Mientras en el Congreso se debate la Ley de Inviolabilidad de la Propiedad Privada (un proyecto que introduce modificaciones sobre el régimen de tierras rurales y otras normas vinculadas al derecho de propiedad), en la plaza se convocará mañana a una movilización fomentada por organizaciones sociales, ambientales y sindicatos. La protesta se replicará en las principales ciudades de la Argentina.
La legislación vigente dispone que la titularidad extranjera no pueda superar el 15% de las tierras rurales del país, porcentaje que también rige para cada provincia y municipio. La iniciativa impulsada por el Gobierno elimina esos topes. Entonces, de aprobarse, ya no existiría un porcentaje máximo de tierras rurales en manos extranjeras ni un límite de superficie para un mismo comprador.
“La movilización será masiva, ya que ha crecido la voluntad política para defender el territorio. Es un privilegio haber nacido en Argentina, muchos de nuestros abuelos han logrado un consenso y los que vinieron desde los barcos ayudaron a construir la patria grande. Esta ley se olvida de esa historia tan rica y sentida”, comentó Miriam Liempe, Secretaria de Relaciones con los Pueblos Originarios de de la CTA Autónoma, en los micrófonos de NacPop.
“Este tema nos tiene preocupados. Esta ley se construyó en 2011 mediante el diálogo y en este momento no se debatió nada entre las partes afectadas. Vimos como creció la participación en las provincias y los pueblos originarios empezaron a ir a las manifestaciones en las calles. Eso es positivo”, marcó Liempe.
Y marcó la postura de Javier Milei al respecto: “Sabemos lo que pasa con este gobierno, que no quiere a este territorio. Un ministro dijo una vez 'el problema son los argentinos’ y para la Ministra Patricia Bullrich, los ‘Mapuches’ son un retroceso. Pero por otro lado, entregan las tierras y hacen que cada vez se levanten más tranqueras”.

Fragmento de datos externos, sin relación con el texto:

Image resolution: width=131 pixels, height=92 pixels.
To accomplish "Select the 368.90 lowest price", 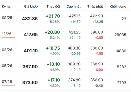I will (96, 64).
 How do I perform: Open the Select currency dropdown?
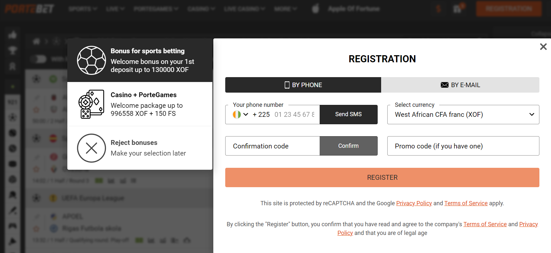tap(463, 115)
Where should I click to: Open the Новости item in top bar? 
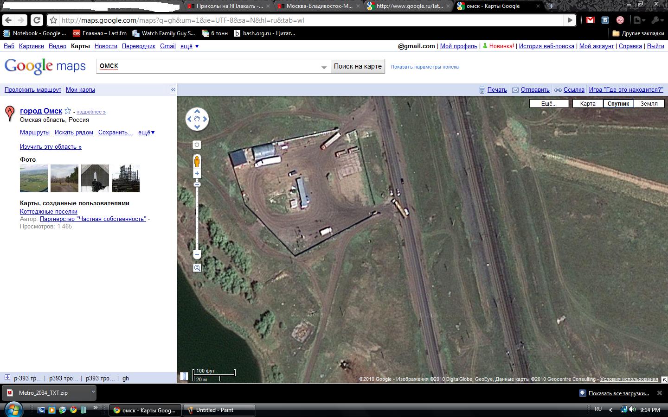(x=106, y=46)
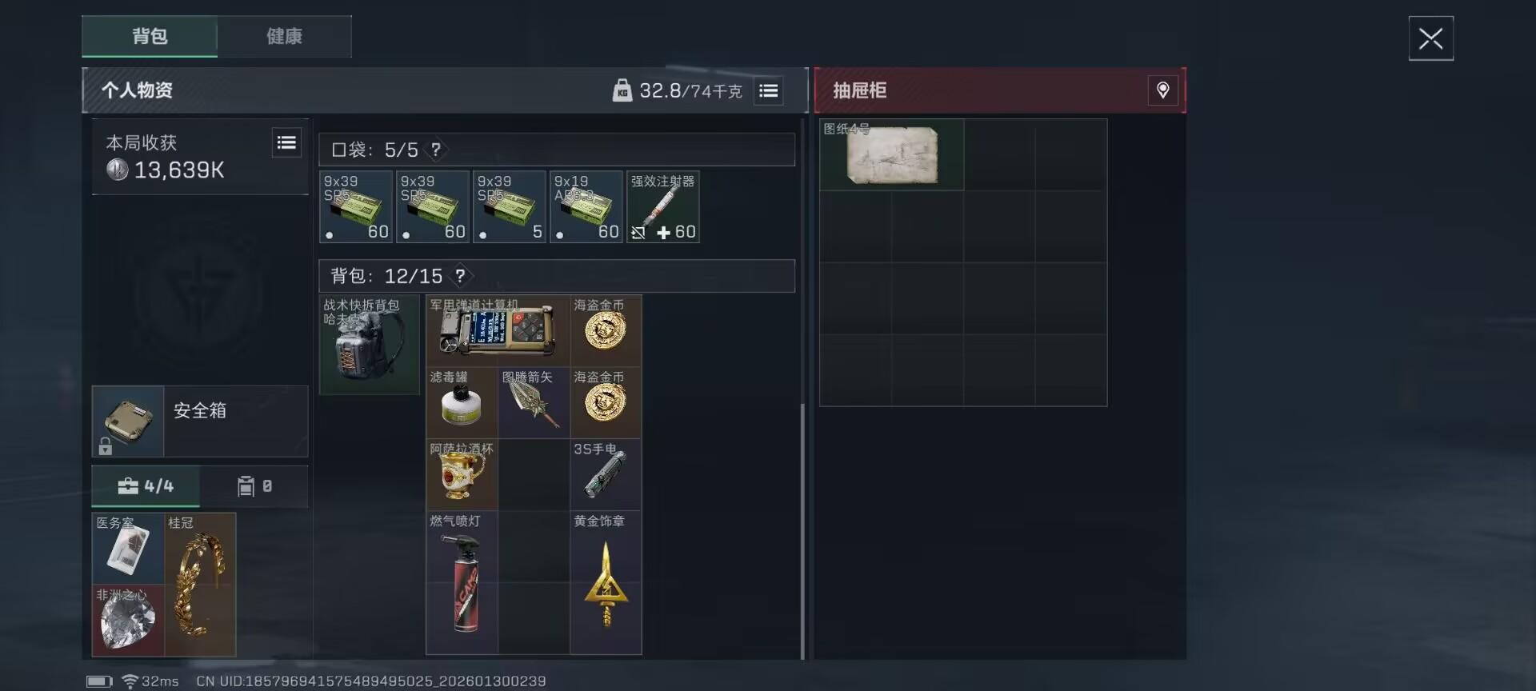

“Buscan comprar sin límites en las tierras donde hay agua, litio y petróleo. No estamos en contra, pero queremos que haya acuerdos con las ciudadanías”, puntualizó y entregó un claro ejemplo: “En Neuquén tenemos Lácar, donde el 50% ya está extranjerizado”.
Sobre el final, expresó: “Para el Gobierno los enemigos son los peruanos, los bolivianos, etc. Se olvidan nuestra Constitución y para ellos no son extranjeros los capitalistas que vienen a adueñarse de lugares sensibles para nuestra supervivencia”.